**SELECTED EXTRACT**:

Posts

Showing posts from December, 2017

Time and Obstinance

I took a walk through life, and came uncomfortably to its conclusion. In a parking lot emptied of its day travelers who packed the foul weather gear in their cars and drove home before the sun had stopped compensating for the cold. I have no car here, no ride home. Just a summit of sorts they say I fell from when I was born, and I wonder what all the trouble was for. Those who make pilgrimages to this place don't know the desolation of death. They come for the scenery, the far away abstracted peace of the destination they mistake for the journey's reward. I see, now, from this distance, all that time and obstinance have denied me. All that I once had, held, let go, and left behind. I lived in expectations, and experience was the road that led to them. But each dissolved with the touch and all I see now is the road, meandering in mystery and disappearing into the dusk.

The Argument and its World

We're all working on our legacy, but, seriously, legacies are overrated. No one would recognize themselves in the caricatures and the biographies which took their places when the memories died with those who knew them. Even the reflections are false, and if our friends were all talented writers able to capture our essence in words, the person each knew would be different from all the others, and none of them would be us. There is no such thing as metempsychosis, the transference of self, the transmigration of the soul, and life after death. The self is as transient and insubstantial as a dream. The soul was conjured in the desolation of a fractured world, divided into the domestic and the natural. The universe and its agents of cause and observation, the gods and the autonomous selves, were all manufactured to appease the wild in us, and make us civilized. God and Self is a circular argument and the wheel of artifice which, with its turning, reduces the universe to someth...

**ENTRIES PROVIDED**:
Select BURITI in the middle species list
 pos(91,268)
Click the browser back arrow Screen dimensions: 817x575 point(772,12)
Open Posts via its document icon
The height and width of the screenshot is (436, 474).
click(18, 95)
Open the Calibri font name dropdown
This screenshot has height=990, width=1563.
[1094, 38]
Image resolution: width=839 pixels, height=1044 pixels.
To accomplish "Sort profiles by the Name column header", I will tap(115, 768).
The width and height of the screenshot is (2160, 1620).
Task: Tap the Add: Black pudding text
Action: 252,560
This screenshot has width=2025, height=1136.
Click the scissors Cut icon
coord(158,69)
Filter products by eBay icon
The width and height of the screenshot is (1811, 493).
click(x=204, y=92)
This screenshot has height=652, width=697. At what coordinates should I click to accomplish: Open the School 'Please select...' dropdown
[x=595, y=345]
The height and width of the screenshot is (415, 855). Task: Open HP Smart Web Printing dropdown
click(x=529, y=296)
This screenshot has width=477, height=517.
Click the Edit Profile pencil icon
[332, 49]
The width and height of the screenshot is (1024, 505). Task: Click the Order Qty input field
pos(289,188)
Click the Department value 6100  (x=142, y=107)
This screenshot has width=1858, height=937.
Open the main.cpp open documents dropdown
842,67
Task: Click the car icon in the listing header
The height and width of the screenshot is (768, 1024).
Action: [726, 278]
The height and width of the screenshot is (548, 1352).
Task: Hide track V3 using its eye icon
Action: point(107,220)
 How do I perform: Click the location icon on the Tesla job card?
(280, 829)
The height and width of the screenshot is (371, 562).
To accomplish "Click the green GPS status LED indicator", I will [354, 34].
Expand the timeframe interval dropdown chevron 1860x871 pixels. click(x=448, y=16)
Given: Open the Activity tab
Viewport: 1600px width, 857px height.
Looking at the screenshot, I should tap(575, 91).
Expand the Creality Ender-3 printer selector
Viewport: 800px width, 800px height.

**WHAT THE TASK REQUIRES**:
Please answer these questions about the blog posts above, one per line:
1. From which month and year are the posts shown?
2. In "Time and Obstinance," where does the walk through life come to its conclusion?
3. In "The Argument and its World," what is the self said to be as transient and insubstantial as?

**EXERCISE RESPONSE**:
1. December 2017
2. In a parking lot emptied of its day travelers
3. A dream